INPUT DATA section start

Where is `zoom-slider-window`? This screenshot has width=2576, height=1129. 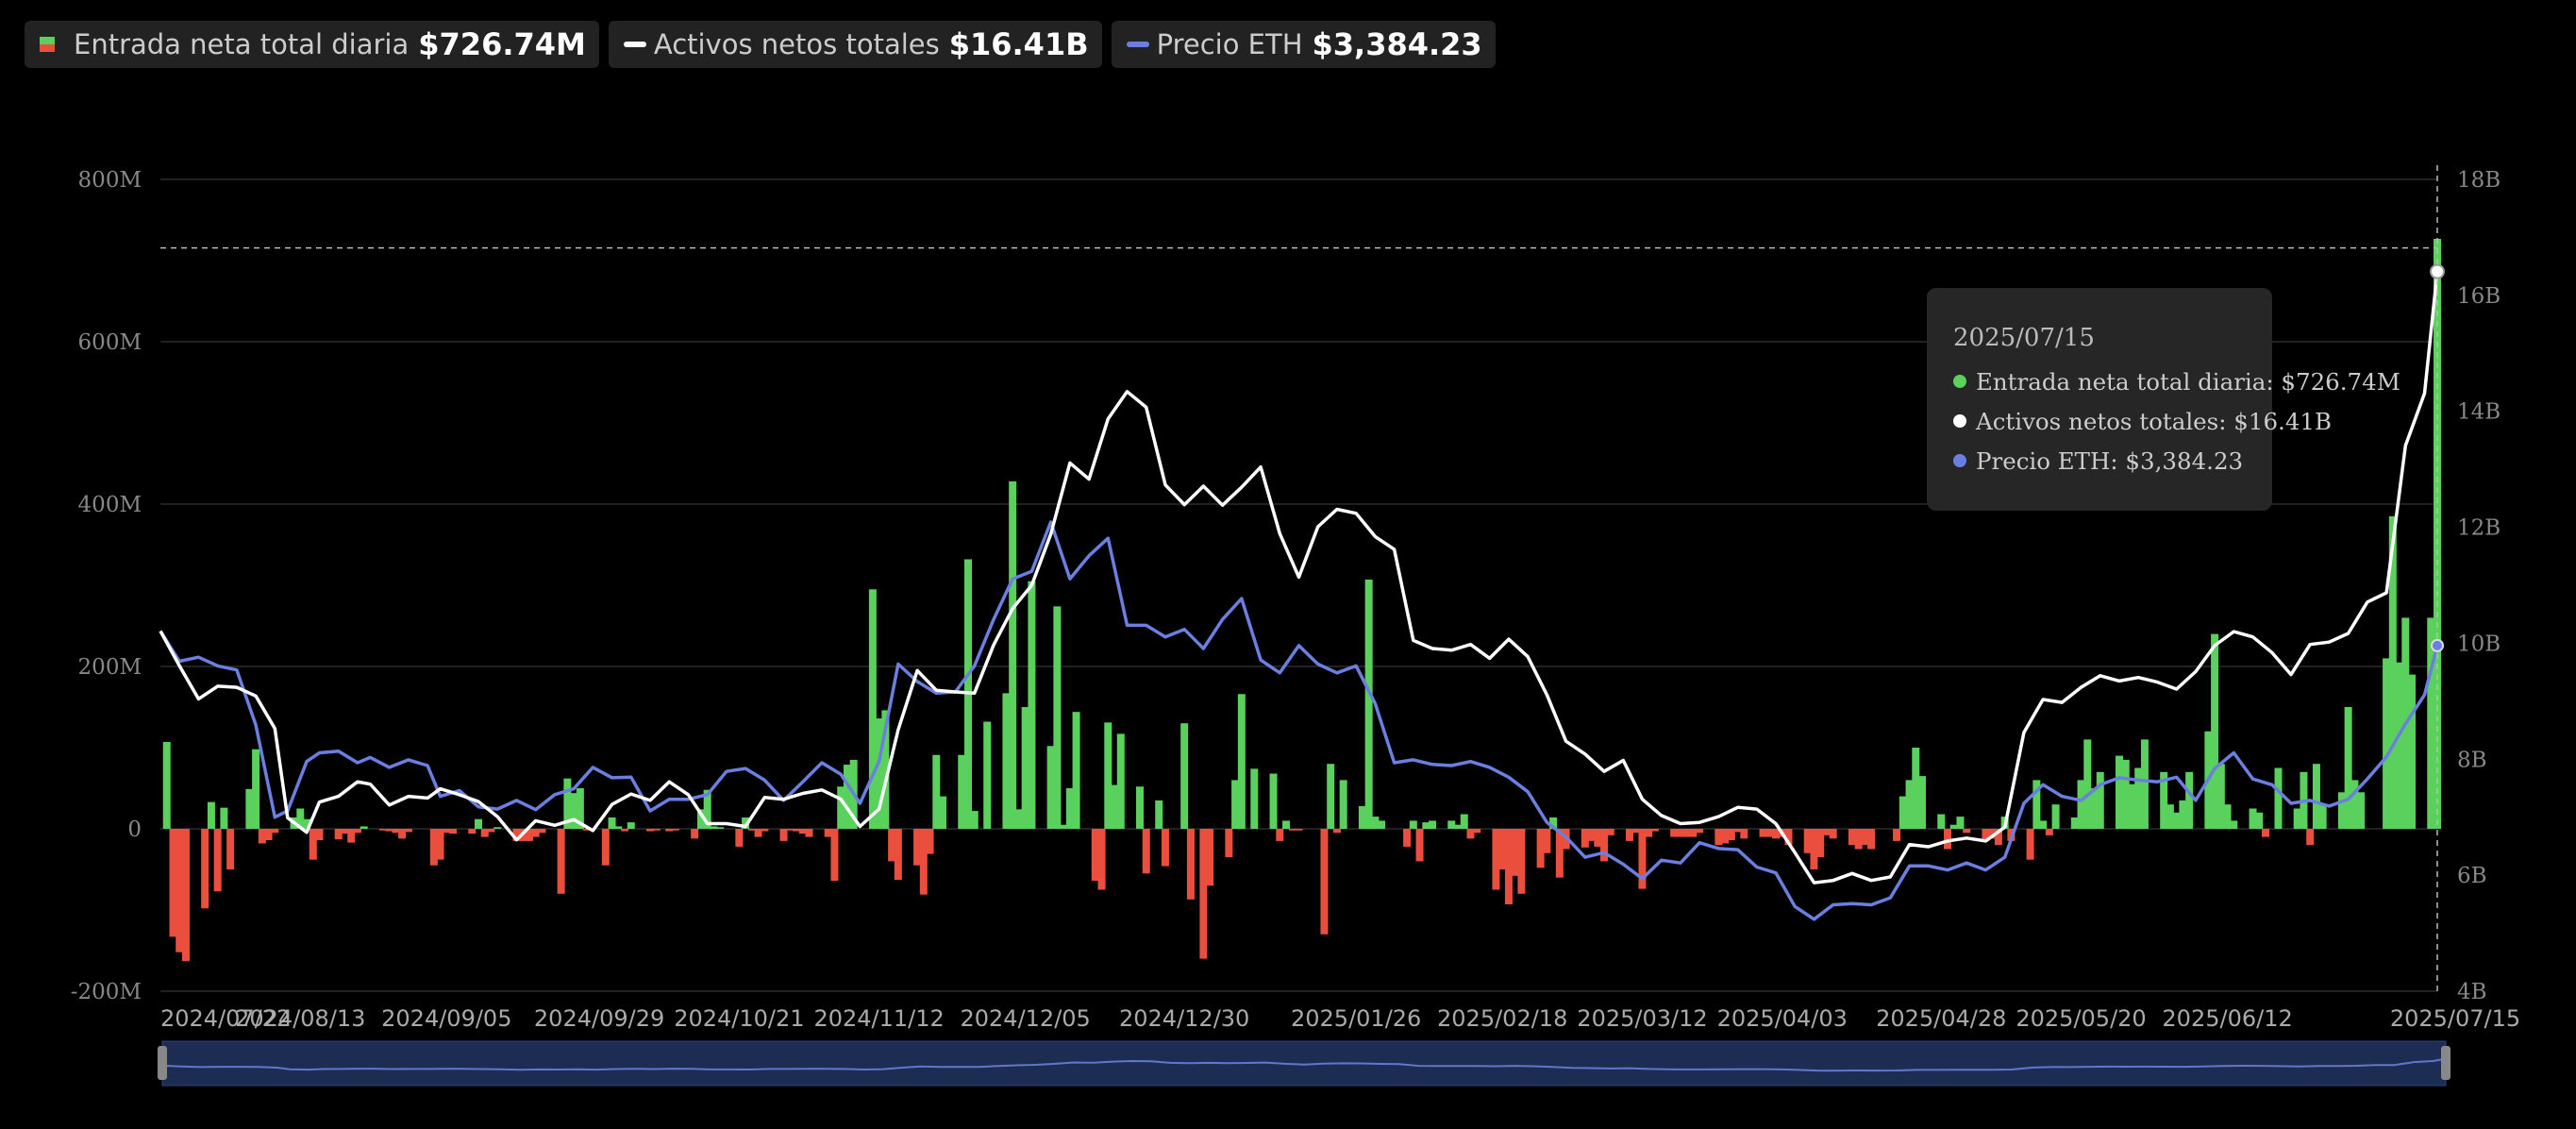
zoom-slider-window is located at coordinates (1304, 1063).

INPUT DATA section end
INPUT DATA section start

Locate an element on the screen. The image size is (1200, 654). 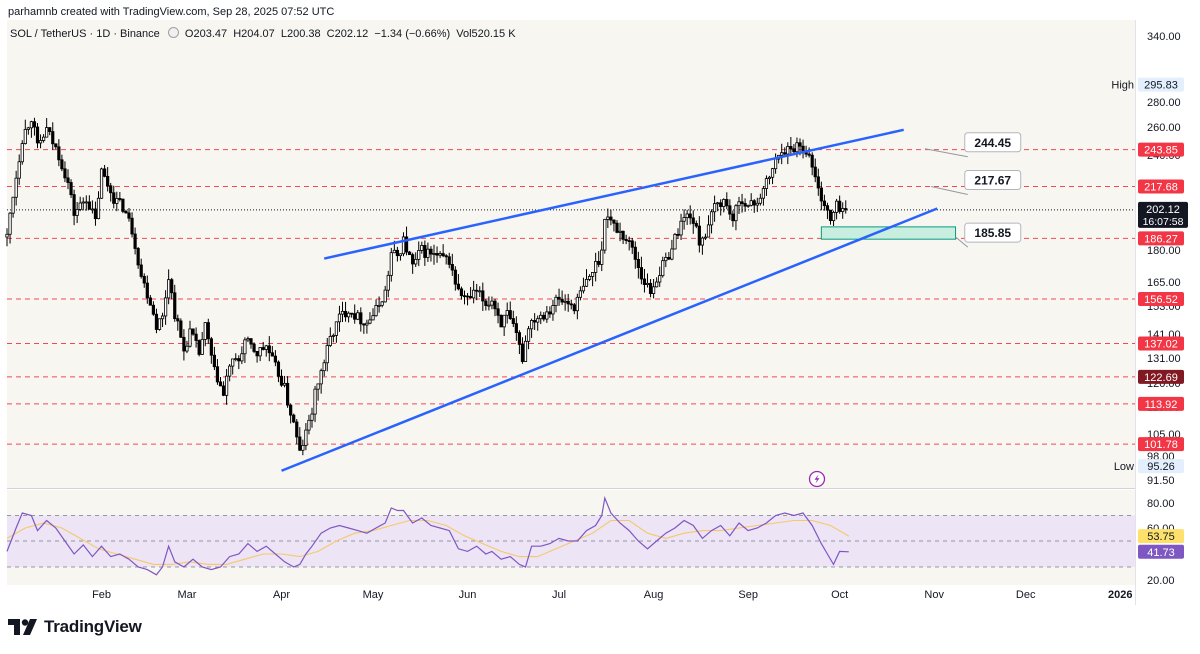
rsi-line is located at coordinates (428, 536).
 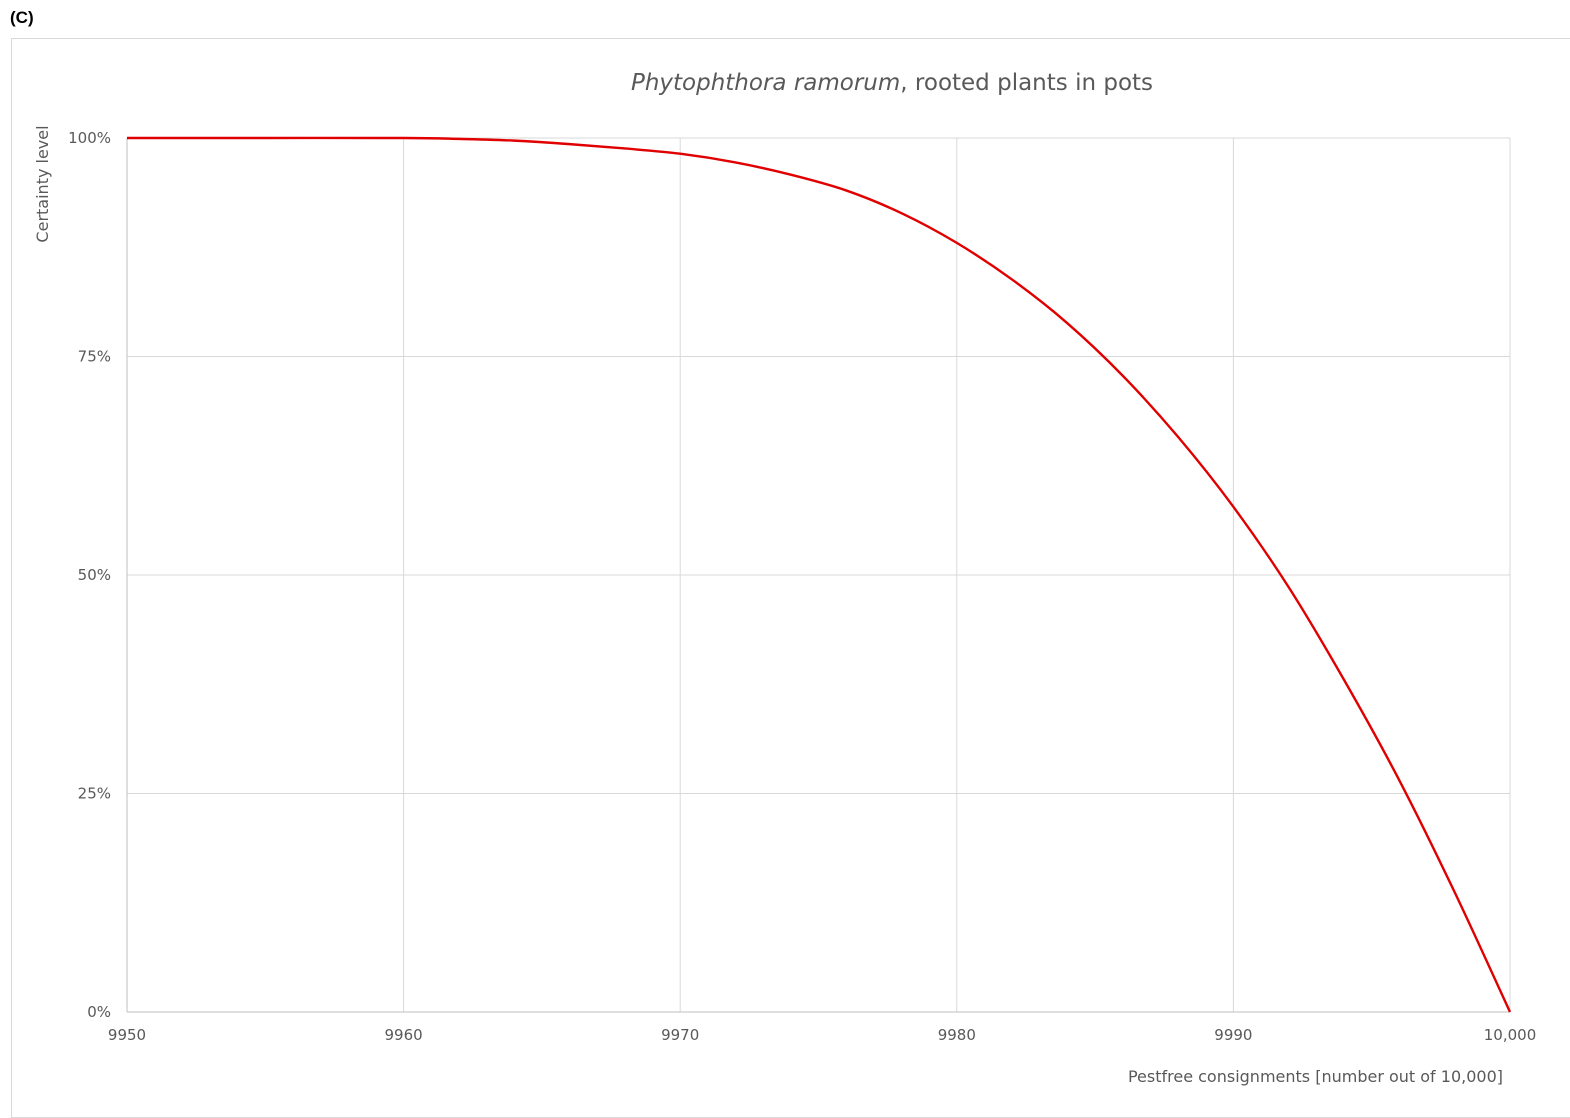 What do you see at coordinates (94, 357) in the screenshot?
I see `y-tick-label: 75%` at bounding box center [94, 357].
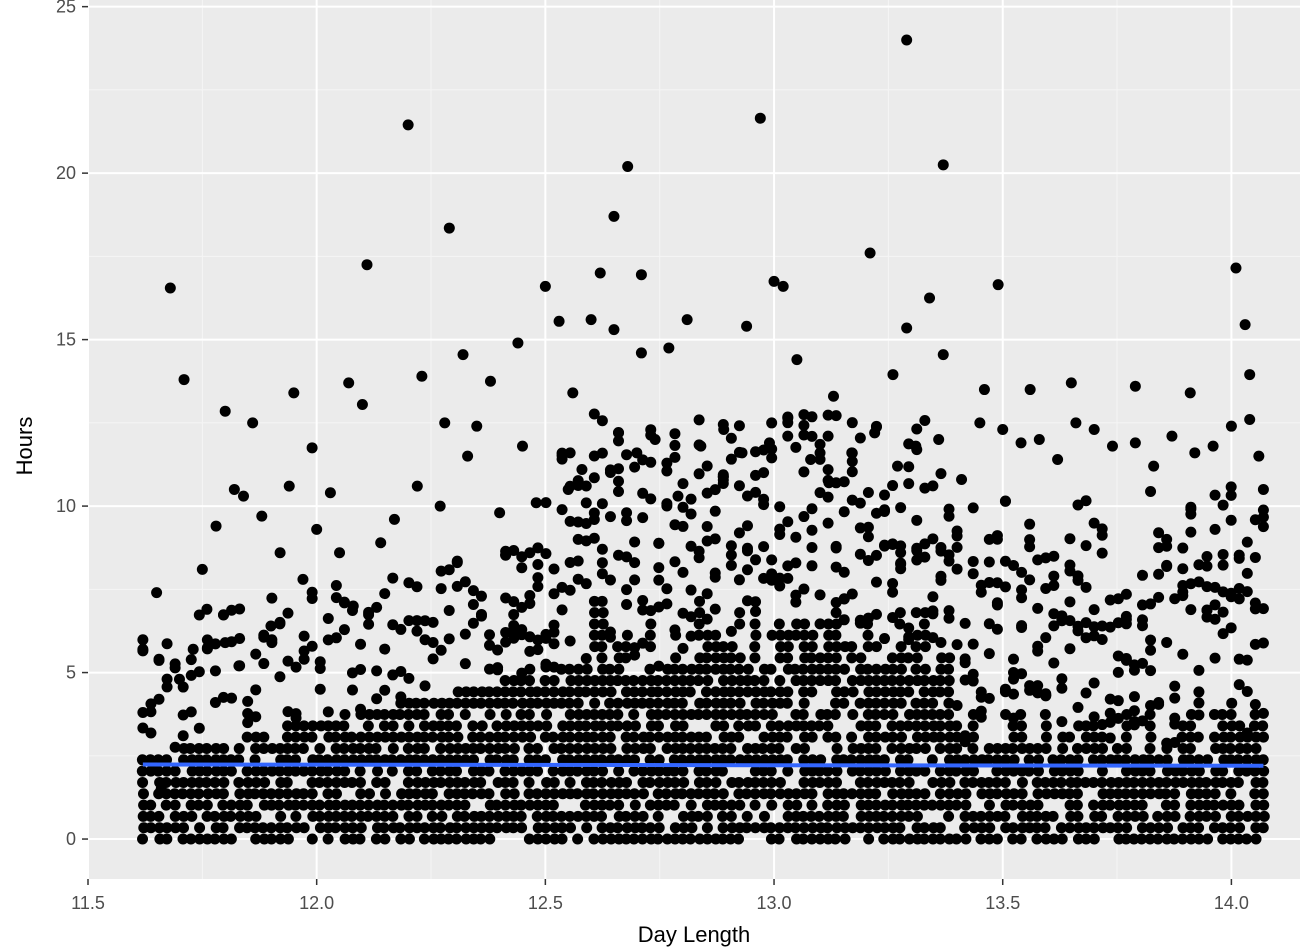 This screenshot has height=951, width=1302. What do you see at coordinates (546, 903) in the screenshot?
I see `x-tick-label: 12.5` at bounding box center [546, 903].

INPUT DATA section end
INPUT DATA section start

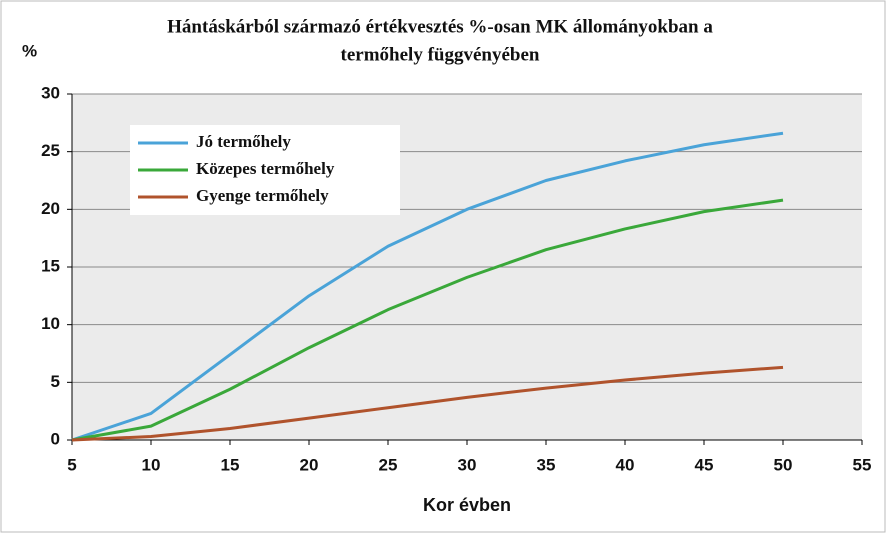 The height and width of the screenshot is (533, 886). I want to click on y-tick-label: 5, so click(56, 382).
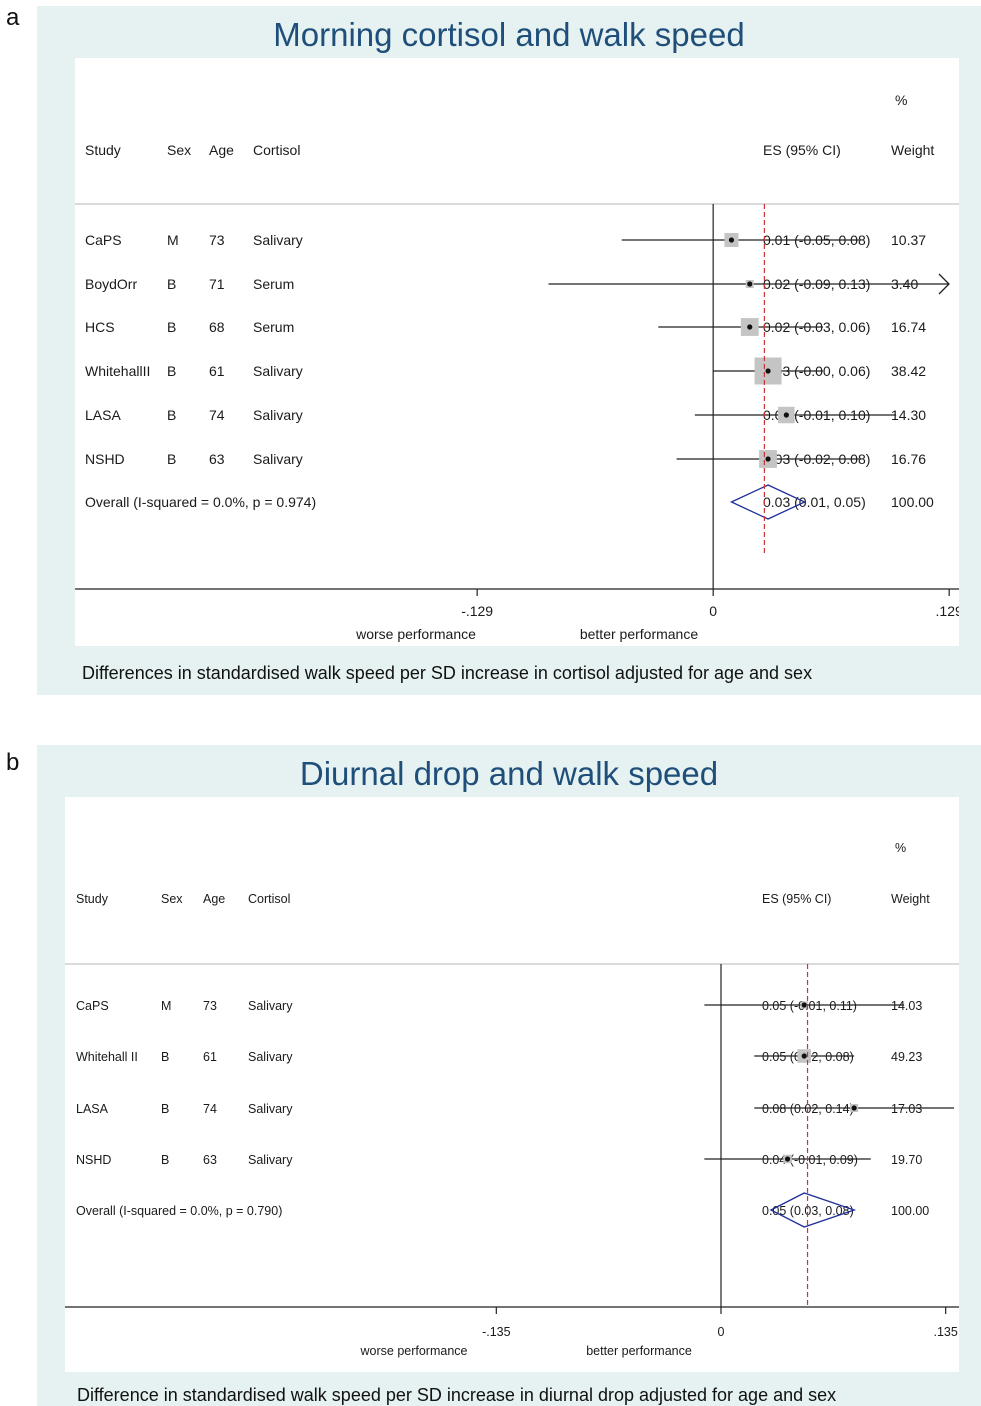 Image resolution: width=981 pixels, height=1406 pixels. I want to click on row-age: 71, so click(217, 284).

INPUT DATA section end

▶ _TASK TO CARRY OUT_: Could you recast everything from the line containing "Locate an element" down through the line containing "center [546, 903].", both included, as a numbered list? Skip blank lines and leave the pictures out.

▶ _RESPONSE TO THIS TASK_:
1. Locate an element on the screen. The image size is (1200, 654). 
2. rsi-line is located at coordinates (428, 536).
3.   What do you see at coordinates (94, 357) in the screenshot?
4. I see `y-tick-label: 75%` at bounding box center [94, 357].
5.  This screenshot has height=951, width=1302. What do you see at coordinates (546, 903) in the screenshot?
6. I see `x-tick-label: 12.5` at bounding box center [546, 903].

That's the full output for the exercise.